Rolland looked about the room and chose one of the chairs halfway between the bed and the door. Perching on the very edge, he settled the lute on his knees, making the strings chime. For one who had spent so many years at court, he was remarkably modest, Aegon thought.

"Today I shall play you several melodies to show how the lute sounds. You have surely heard it, but to listen for amusement is not at all the same as listening to learn to play. If it does not please you, or the lute seems too difficult to you, I know also how to play the fiddle, the flute, the pipes, and a little on the harp, so I can teach you those as well."

Aegon laughed, perhaps for the first time since his uncle's funeral:

"The lute will suit me well enough, but you shall teach me all the rest as well," he said and patted the bed beside his leg. "I, as you see, am in no haste to go anywhere."

The minstrel smiled too and began to play something light and unobtrusive. From then on, Rolland of Felwood came every day at the same afternoon hour so that Prince Aegon might torment the lute. At first, from the sounds he extracted from the wretched instrument, one wanted to cut off one's ears—first and foremost one's own—but he truly had plenty of time. Elysar grumbled but dared not oppose Prince Baelon's will, and with each day Aegon played better and better.

'Tis a pity the same could not be said of his leg. Two months after the fall, the Maesters removed the splint, and Aegon was surprised at how thin the right leg looked compared to the left.

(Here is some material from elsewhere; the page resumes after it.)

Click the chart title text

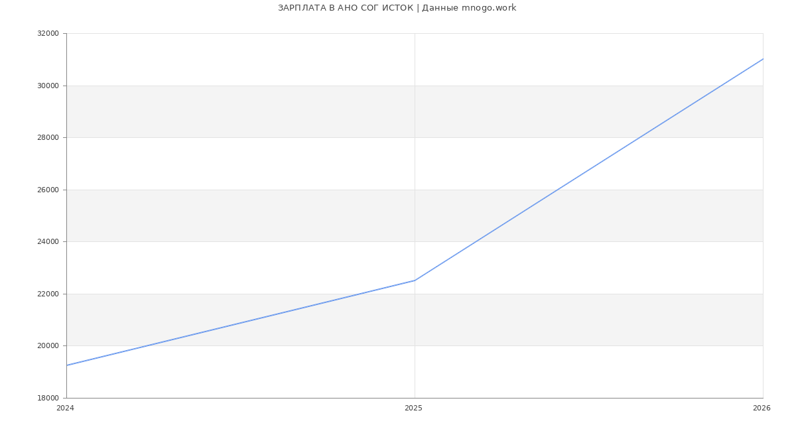(397, 8)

"Is it my fancy, or has it become... a little shorter?" asked Father, who was present.

"Aye, my Prince, it is natural," Elysar nodded. "The break was complex, and that which might have gone to growth went to the knitting of the bone. Prince Aegon's leg will continue to grow, but, I fear, a slight disproportion shall remain. However, it may be compensated by a high heel."

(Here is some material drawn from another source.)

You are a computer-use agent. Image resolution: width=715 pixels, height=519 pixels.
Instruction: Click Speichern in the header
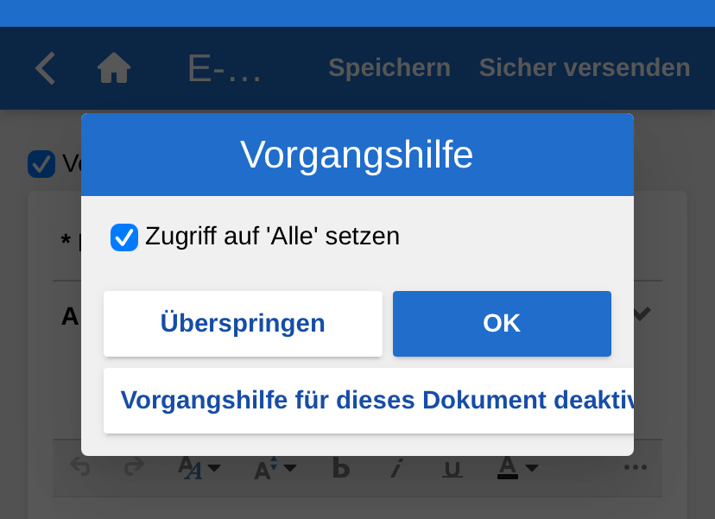pyautogui.click(x=389, y=68)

He carefully ran his fingers around the scar, and Aegon hissed through his teeth.

"Does it hurt, my Prince?" the Grand Maester inquired, but did not remove his hands.

"Nay. Just... Unaccustomed."

Elysar only nodded and continued the examination. Aegon remembered that day well, for then he was allowed to walk for the first time. Supported on one side by his father, and on the other by Elysar, Aegon tried to take a couple of steps but cried out at once from a piercing pain. Father scooped him up in his arms and sat him back on the bed.

"Aye, my Prince, it is painful," Elysar nodded. "But your injury is not so grave that you should spend the rest of your life lying and sitting. We must restore the mobility of the muscles. For this, you must labor; it will be painful, but you will be able to walk yourself, on your own two feet. We shall learn gradually."

Thus, to the old lessons with Maester Elysar and the new ones with Minstrel Rolland, one more was added—Aegon learned to walk anew. By the Grand Maester's instruction, they attended to this before taking up mathematics, history, geography, laws, and languages; therefore, the morning hours of dozing, in which Aegon rested from the predawn pain, had to be curtailed. Naturally, there were even fewer reasons to love the morning.